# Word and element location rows
········

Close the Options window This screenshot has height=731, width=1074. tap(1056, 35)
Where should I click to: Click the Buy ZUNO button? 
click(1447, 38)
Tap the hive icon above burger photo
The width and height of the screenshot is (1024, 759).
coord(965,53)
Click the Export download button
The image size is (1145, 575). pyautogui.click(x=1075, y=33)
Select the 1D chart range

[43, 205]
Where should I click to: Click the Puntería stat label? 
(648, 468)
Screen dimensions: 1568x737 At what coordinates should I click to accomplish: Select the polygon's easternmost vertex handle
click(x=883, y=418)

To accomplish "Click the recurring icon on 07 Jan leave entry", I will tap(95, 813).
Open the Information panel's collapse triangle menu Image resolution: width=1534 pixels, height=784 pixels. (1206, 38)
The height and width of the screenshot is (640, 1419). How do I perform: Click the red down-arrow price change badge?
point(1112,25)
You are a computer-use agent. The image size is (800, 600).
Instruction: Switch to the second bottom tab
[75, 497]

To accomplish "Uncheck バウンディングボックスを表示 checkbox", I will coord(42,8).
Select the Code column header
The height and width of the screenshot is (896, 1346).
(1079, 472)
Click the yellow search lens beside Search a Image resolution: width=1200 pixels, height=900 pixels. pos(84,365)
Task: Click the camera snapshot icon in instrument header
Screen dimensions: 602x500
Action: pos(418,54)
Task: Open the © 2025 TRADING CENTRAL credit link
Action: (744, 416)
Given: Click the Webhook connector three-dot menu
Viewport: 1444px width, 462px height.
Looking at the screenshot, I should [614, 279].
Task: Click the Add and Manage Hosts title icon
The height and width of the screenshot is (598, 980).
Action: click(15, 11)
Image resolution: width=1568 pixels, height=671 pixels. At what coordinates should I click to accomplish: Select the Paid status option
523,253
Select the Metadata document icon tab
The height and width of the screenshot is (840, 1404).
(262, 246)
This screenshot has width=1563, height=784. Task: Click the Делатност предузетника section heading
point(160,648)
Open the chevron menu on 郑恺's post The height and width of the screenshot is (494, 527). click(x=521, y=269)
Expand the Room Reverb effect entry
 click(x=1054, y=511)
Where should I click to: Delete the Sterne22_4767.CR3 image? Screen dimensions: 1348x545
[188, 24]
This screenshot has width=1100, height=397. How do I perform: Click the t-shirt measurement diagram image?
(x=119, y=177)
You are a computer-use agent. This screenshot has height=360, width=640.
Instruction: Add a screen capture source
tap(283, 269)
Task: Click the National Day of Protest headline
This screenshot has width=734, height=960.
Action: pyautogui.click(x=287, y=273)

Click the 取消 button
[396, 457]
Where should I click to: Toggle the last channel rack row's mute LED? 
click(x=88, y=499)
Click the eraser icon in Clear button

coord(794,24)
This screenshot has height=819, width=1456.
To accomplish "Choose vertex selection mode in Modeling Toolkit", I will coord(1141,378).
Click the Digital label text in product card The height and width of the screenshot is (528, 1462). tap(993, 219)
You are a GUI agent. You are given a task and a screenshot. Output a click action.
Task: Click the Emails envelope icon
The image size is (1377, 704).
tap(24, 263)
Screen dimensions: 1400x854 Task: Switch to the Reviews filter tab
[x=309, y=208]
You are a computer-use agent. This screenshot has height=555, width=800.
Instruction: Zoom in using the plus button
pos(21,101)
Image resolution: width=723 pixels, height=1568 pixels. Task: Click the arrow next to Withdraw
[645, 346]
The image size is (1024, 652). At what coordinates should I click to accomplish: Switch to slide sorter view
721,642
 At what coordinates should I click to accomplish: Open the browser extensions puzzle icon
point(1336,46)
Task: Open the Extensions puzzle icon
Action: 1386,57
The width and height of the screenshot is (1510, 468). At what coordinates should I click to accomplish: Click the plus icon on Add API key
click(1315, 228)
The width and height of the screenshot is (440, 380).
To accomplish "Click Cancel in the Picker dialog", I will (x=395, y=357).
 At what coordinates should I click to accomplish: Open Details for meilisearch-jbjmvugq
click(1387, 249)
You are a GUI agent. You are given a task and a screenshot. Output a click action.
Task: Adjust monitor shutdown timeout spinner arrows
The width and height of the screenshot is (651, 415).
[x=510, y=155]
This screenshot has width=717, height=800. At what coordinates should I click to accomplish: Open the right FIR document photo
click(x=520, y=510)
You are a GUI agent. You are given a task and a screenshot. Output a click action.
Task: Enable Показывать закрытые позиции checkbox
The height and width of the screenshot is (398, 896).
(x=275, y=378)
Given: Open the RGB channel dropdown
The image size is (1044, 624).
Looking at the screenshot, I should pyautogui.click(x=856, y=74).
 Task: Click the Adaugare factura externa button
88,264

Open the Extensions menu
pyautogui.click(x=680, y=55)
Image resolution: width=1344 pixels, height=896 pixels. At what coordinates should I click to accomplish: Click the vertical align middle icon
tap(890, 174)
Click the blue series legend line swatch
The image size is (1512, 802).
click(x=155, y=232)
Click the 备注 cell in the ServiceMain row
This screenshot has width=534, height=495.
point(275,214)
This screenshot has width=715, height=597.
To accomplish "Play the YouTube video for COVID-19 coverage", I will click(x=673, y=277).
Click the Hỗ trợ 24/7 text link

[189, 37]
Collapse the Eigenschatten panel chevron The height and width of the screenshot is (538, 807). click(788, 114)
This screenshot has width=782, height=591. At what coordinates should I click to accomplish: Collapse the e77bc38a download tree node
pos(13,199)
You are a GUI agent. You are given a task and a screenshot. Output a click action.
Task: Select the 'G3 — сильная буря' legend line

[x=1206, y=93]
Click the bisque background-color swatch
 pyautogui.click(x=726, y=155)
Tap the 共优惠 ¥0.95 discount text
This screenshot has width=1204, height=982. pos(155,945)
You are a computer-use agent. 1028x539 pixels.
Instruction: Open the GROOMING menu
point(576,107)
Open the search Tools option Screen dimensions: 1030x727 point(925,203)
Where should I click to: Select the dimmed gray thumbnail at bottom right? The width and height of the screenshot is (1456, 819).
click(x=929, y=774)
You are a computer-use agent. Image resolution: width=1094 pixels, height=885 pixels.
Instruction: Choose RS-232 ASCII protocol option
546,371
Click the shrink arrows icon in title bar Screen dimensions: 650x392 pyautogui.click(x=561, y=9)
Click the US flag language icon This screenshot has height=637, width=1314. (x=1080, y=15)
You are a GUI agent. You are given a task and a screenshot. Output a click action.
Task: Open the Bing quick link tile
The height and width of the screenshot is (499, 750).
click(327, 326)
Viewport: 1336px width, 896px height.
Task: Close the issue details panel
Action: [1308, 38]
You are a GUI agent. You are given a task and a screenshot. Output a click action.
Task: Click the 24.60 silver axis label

········

# Your objective
Print the lines between the one containing "Open the Extensions menu" and the one containing "click(x=929, y=774)", inclusive, exactly as they appear.

# Final answer
Open the Extensions menu
pyautogui.click(x=680, y=55)
Image resolution: width=1344 pixels, height=896 pixels. At what coordinates should I click to accomplish: Click the vertical align middle icon
tap(890, 174)
Click the blue series legend line swatch
The image size is (1512, 802).
click(x=155, y=232)
Click the 备注 cell in the ServiceMain row
This screenshot has width=534, height=495.
point(275,214)
This screenshot has width=715, height=597.
To accomplish "Play the YouTube video for COVID-19 coverage", I will click(x=673, y=277).
Click the Hỗ trợ 24/7 text link

[189, 37]
Collapse the Eigenschatten panel chevron The height and width of the screenshot is (538, 807). click(788, 114)
This screenshot has width=782, height=591. At what coordinates should I click to accomplish: Collapse the e77bc38a download tree node
pos(13,199)
You are a GUI agent. You are given a task and a screenshot. Output a click action.
Task: Select the 'G3 — сильная буря' legend line

[x=1206, y=93]
Click the bisque background-color swatch
 pyautogui.click(x=726, y=155)
Tap the 共优惠 ¥0.95 discount text
This screenshot has width=1204, height=982. pos(155,945)
You are a computer-use agent. 1028x539 pixels.
Instruction: Open the GROOMING menu
point(576,107)
Open the search Tools option Screen dimensions: 1030x727 point(925,203)
Where should I click to: Select the dimmed gray thumbnail at bottom right? The width and height of the screenshot is (1456, 819).
click(x=929, y=774)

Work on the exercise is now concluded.